§ Task item
Word for word, set down every line of the entries below from the line with "Task: Click retail price field showing 30" to the line with "Task: Apply the red tag color dot", including both, and no other line.

§ Supplied entries
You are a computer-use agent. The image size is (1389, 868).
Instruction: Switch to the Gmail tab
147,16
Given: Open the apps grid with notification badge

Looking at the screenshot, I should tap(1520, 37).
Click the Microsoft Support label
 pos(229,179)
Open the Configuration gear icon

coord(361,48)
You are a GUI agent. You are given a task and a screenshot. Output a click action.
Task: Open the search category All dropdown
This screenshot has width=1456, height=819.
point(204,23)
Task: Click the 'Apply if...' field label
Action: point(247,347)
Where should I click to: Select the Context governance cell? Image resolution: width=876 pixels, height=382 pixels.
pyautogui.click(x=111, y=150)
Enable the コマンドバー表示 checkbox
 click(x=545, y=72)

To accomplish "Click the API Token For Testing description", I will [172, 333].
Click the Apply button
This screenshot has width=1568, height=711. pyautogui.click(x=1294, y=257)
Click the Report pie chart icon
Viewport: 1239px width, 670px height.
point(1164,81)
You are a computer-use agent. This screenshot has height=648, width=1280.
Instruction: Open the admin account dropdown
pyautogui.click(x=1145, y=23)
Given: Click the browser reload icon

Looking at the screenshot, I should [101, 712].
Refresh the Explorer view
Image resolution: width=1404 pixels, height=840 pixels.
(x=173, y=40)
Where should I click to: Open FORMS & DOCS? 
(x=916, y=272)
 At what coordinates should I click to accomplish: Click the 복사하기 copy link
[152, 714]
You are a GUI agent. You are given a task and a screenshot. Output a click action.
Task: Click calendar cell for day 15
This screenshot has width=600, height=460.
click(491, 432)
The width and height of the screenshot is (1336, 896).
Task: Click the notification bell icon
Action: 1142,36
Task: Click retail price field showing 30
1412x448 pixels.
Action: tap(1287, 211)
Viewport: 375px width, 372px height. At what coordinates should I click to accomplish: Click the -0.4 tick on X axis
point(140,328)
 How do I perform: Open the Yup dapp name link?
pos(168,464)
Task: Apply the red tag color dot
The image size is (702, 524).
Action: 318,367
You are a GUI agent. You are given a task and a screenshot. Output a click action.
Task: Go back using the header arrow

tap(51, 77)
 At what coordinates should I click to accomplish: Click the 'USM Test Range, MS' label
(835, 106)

§ Answer below
Task: Click retail price field showing 30
1412x448 pixels.
Action: tap(1287, 211)
Viewport: 375px width, 372px height. At what coordinates should I click to accomplish: Click the -0.4 tick on X axis
point(140,328)
 How do I perform: Open the Yup dapp name link?
pos(168,464)
Task: Apply the red tag color dot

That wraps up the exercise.